# Diophantine Approximation

## Dirichlet's Approximation Theorem

$$\begin{array}{c} \forall \alpha \in \mathbb{R}, \forall n \in \mathbb{Z}_{+} \\ \exists p, q \in \mathbb{Z}_{+}, \ \ 1 \le q \le n \\ \to 0 < | q \alpha - p | < \frac{1}{n} \\ \end{array}$$

Consider

$$\begin{array}{c} r_q = q \alpha - \lfloor q \alpha \rfloor \\ r_q \in [0,1) \\ \end{array}$$

Allow for $r_0 = 0$ and there are $(n+1)$ points for $(0 \le q \le n)$, $r_q$, in the unit interval. By pigeonhole, there must be two that fall in some interval $[\frac{s}{n}, \frac{s+1}{n})$ for $0 \le s < n$.

Call the two points $r_m$ and $r_l$, $\ m > l$.

$$\begin{array}{cl} & |r_m - r_l| < \frac{1}{n} \\ \to & | \{ m \alpha \} - \{ l \alpha \} | < \frac{1}{n} \\ \to & | (m \alpha - \lfloor m \alpha \rfloor) - (l \alpha - \lfloor l \alpha \rfloor) | < \frac{1}{n} \\ \to & | (m - l) \alpha - (\lfloor m \alpha \rfloor - \lfloor l \alpha \rfloor ) | < \frac{1}{n} \\ \end{array}$$

$$\begin{array}{cl} & q' = m - l \in \mathbb{Z} \\ & p' = (\lfloor m \alpha \rfloor - \lfloor l \alpha \rfloor ) \in \mathbb{Z} \\ \to & | q' \alpha - p' | < \frac{1}{n} \end{array}$$

So long as $\alpha$ is irrational:

$$\begin{array}{cl} & | \alpha - \frac{p}{q} | < \frac{1}{q n} < \frac{1}{n} \\ \to & | \alpha - \frac{p}{q} | > \frac{1}{C} \end{array}$$

For some constant, $C$.

We can now pick an $n'$ s.t.:

$$\begin{array}{cl} & \frac{1}{n'} < \frac{1}{C} \\ \to & | \alpha - \frac{p'}{q'} | < \frac{1}{C} \to & q' \ne q \end{array}$$

So there are infinitely many pairs, ${p,q}$ s.t. $| q \alpha - p | < \frac{1}{n}$.

Rearranging,

$$\begin{array}{cl} & | \alpha - \frac{p}{q} | < \frac{1}{q n} < \frac{1}{q^2} \\ \to & | \alpha - \frac{p}{q} | < \frac{1}{q^2} \end{array}$$

Note that this only says "there exists" a $q$ and is not a relation for all $q$.

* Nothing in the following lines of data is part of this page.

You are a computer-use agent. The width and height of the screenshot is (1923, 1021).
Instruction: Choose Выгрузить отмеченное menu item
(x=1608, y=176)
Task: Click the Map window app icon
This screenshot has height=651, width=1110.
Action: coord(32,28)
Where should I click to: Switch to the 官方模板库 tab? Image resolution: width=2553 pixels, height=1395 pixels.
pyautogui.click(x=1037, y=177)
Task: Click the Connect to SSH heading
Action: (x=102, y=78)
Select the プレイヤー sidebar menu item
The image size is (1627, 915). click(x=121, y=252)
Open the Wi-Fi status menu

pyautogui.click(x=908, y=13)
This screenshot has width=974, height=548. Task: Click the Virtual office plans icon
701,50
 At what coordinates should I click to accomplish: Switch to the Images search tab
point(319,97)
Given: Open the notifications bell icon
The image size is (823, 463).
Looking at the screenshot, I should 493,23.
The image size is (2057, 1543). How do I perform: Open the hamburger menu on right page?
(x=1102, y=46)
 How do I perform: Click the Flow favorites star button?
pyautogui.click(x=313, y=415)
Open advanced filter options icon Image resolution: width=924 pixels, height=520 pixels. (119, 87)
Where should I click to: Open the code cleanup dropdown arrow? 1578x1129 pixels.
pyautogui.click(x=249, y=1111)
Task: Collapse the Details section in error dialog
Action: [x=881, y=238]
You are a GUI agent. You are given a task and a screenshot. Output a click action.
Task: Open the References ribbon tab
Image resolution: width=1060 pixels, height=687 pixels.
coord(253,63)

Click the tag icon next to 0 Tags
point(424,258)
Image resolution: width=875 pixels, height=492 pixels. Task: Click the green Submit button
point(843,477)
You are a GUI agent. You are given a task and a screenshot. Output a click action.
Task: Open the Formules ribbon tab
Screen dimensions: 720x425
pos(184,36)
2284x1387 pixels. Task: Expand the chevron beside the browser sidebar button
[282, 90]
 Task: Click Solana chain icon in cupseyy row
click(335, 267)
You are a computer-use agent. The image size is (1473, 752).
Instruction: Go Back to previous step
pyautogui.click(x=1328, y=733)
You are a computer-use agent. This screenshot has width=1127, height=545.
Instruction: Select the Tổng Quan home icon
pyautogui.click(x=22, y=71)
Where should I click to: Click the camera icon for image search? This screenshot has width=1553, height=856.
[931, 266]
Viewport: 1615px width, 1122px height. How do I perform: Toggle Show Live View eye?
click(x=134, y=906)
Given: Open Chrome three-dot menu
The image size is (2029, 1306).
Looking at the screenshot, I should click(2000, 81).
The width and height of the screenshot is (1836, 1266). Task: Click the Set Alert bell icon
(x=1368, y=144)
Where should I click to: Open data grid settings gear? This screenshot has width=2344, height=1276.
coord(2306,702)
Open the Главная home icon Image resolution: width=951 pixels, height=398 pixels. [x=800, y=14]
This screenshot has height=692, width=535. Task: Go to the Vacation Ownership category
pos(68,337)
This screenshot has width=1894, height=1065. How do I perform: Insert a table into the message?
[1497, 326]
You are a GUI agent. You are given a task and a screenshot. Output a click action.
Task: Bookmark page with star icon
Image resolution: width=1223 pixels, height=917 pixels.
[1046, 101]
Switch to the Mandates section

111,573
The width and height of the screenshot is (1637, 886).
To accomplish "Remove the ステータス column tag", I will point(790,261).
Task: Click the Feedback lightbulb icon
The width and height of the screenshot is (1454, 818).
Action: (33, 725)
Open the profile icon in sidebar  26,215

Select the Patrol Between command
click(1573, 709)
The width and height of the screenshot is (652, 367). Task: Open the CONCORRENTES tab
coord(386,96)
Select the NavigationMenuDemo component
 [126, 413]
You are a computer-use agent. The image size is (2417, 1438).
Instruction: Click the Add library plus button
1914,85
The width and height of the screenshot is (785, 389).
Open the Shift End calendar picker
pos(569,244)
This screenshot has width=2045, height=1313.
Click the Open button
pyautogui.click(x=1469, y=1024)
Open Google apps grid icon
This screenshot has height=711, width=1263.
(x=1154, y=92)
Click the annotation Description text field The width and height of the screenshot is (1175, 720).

$$\begin{array}{cl} & \forall \alpha \in \mathbb{R}, \forall n_0 \in \mathbb{Z}_{+} \\ & \exists p,q \in \mathbb{Z}_{+}, \ \ q > n_0 \\ \to & | \alpha - \frac{p}{q} | < \frac{1}{q^2} \end{array}$$

Here is an example for $2^{\frac{1}{4}}$:

#!/usr/bin/python3
import gmpy2
with gmpy2.local_context(gmpy2.coneext(), precision=1000) as ctx:
x = gmpy2.sqrt(gmpy2.sqrt(2))
N = 1000000
for q in range(1,N):
pf = gmpy2.floor(q*x)
pc = gmpy2.ceil(q*x)
r = q*x - pf
rp = pc - q*x
if (r<rp):
y = x - (pf/gmpy2.mpfr(q))
print(q,y)
else:
y = (pc/gmpy2.mpfr(q)) - x
print(q,y)


## Liouville Bounds

For $\alpha$ the root of a polynomial of degree $n$:

$$\begin{array}{cc} \forall p(x) = \sum_{k=0}^{n} c_k x^k, & c_k \in \mathbb{Z}, \ \ p(\alpha) = 0 \\ \exists A > 0, & \forall p,q \in \mathbb{Z}_{+} \\ | \alpha - \frac{p}{a}| > \frac{A}{q^n} \end{array}$$

$\alpha_k$ the roots of $p(x)$ above, with $\alpha$ distinct from the rest, and $M$ is the maximum value of $|p'(x)|$ on the interval $[\alpha-1,\alpha+1]$:

$$A < \text{min} \left( 1, \frac{1}{M}, | \alpha - \alpha_1|, | \alpha - \alpha_2|, \cdots, |\alpha - \alpha_{n-1}| \right)$$

Assume, for contradiction, some $p,q$, with $p(\frac{p}{q}) \ne 0$ s.t.:

$$| \alpha - \frac{p}{a} | \le \frac{A}{q^n} \le A < \text{min} \left( 1, \frac{1}{M}, | \alpha - \alpha_1|, | \alpha - \alpha_2|, \cdots, |\alpha - \alpha_{n-1}| \right)$$

My the mean value theorem:

$$\begin{array}{cc} & p(\alpha) - p(\frac{p}{q}) = (\alpha - \frac{p}{q}) \cdot p'(x_0) \\ \to & | \alpha - \frac{p}{q}| = \frac{ |p(\alpha) - p(\frac{p}{q}) }{ | p'(x_0) | } \\ \to & | \alpha - \frac{p}{q}| = | \frac{p(\frac{p}{q})}{ p'(x_0) } | \\ \to & | \alpha - \frac{p}{q}| = | \frac{ \sum_{k=0}^{n} c_k p^k q^{-k} }{ p'(x_0) } | \\ \to & | \alpha - \frac{p}{q}| = \frac{1}{q^n} | \frac{ \sum_{k=0}^{n} c_k p^k q^{n-k} }{ p'(x_0) } | \ge \frac{ \frac{1}{q^n} }{ p'(x_0) } \\ \to & | \alpha - \frac{p}{q}| \ge \frac{ \frac{1}{q^n} }{ p'(x_0) } \ge \frac{ \frac{1}{q^n} }{ M } > \frac{A}{q^n} \ge | \alpha - \frac{p}{q} | \\ \to & | \alpha - \frac{p}{q}| > | \alpha - \frac{p}{q} | \\ \end{array}$$

A contradiction, so the inequality holds.